The written text begins with the account of a killing: of William Gooch, aged twenty-one, astronomer to the Daedalus and on his first voyage, by native warriors, at Waimea beach on Oahu in 1792. He dies on the first page of the Prologue. He was killed, along with his commander and friend Richard Hergest, when the two men were careless: they walked too far from a (dangerously small) watering party. The rest of the book comprises an enquiry into the many meanings of that killing, and into the making of history. It is also a lament and a memorial for young William Gooch.

In this new edition even the Prologue has pictures. We have a Hawaiian god, ‘the poison god’, rough-carved out of wood, with staring eyes and grossly swollen tongue. We have a map, austere, schematic; the black tracking line of the Daedalus runs sleekly through the islands and away. No blood-clots, no jagged stutter to mark the confusion of violent death. We have ‘a young Hawaiian woman dancing’, her body rising like a flower out of the rich swirls of her skirt. We have a drawing of a ‘cut-in-two’, warriors so ferocious as to tolerate the complete tattooing of one half of the body (it was ‘cut-in-twos’ who killed Gooch). We have a classically elegant Hawaiian chief, poised, cloaked, helmeted like a Greek. And we have a representation of a most ceremonious presentation of gifts (by a priest?) to a formal Captain Cook before a temple and the mitred image of a god. Thus the visual texts accompany and counterpoint the movement of the written text from encounter, apparent savagery (on both sides), to the flawed, halting, but necessary process of the recognition of the civility, and therefore the humanity, of the Other.

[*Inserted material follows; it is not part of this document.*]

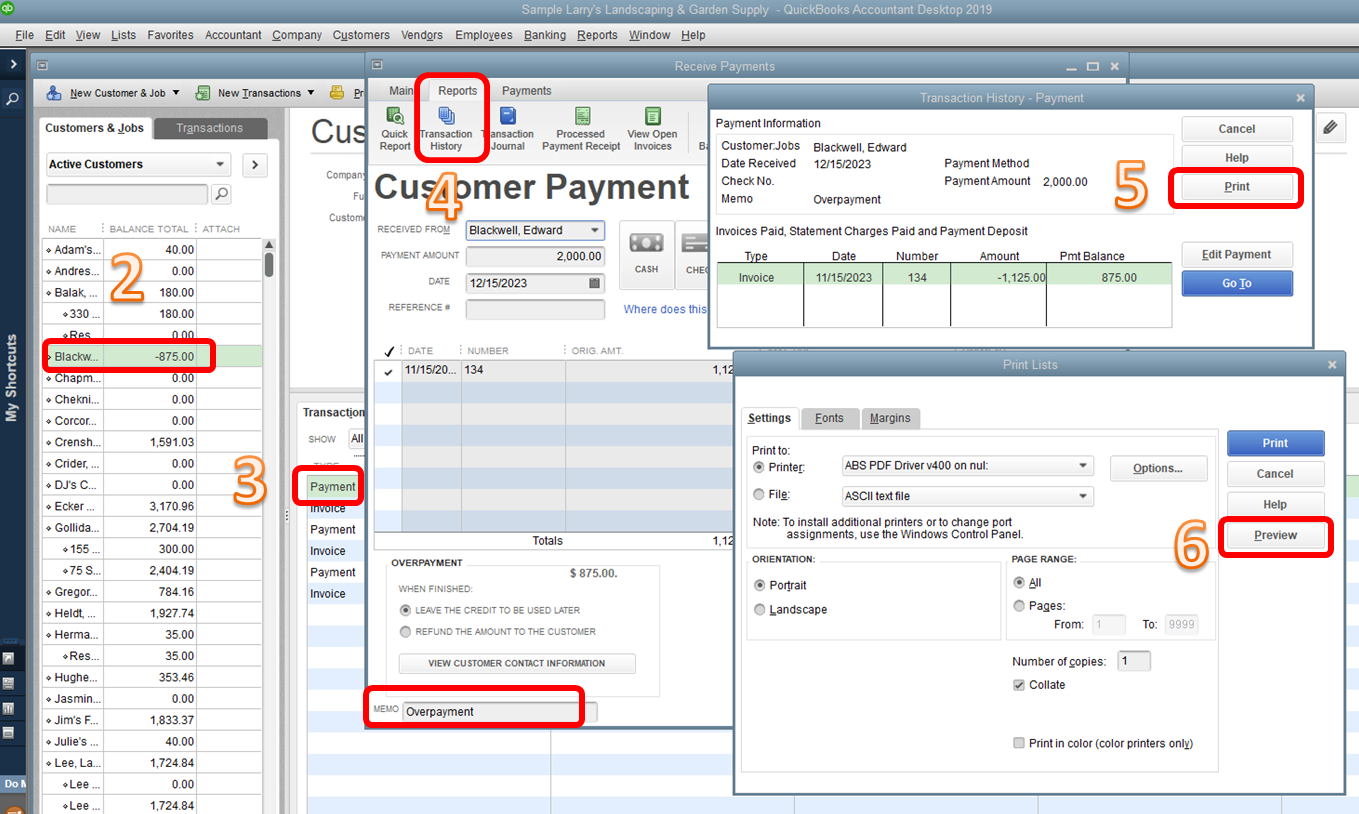Image resolution: width=1359 pixels, height=814 pixels.
Task: Enable the Landscape orientation option
Action: pyautogui.click(x=759, y=609)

The most powerful image is placed first, before the words begin. It is a dark, brooding photograph. It is captioned ‘Entrance to Waimea’. There is a river there, and strange, blunt-topped hills. The beach curves away to the left, behind the bluff, where the river is. The caption tells us that the Daedalus’s boat beached a little to the left, just out of the picture. The written text installs in our mind’s eye two figures, moving away from us, ‘talking, strolling, tri-cornered hats together’: Hergest and Gooch. They are intent on each other, mending a small rent in their friendship: ‘with the strangeness of the place about to descend on them, they were in no strange place at all.’ Then the strangeness, and the warriors, descend.

The book ends with a réprise: Gooch and Hergest walk up that beach again, to the dark cleft where the river turns. (Now that we know so much more, we know we will never fully understand what is about to happen.) I had long held an image in my head of the two figures, walking away, getting smaller. But the image was flickering, unstable as a moment retrieved from archival film. Now that Dening’s art has been extended, I have and hold an image close to cinema vérité in its painful, human clarity.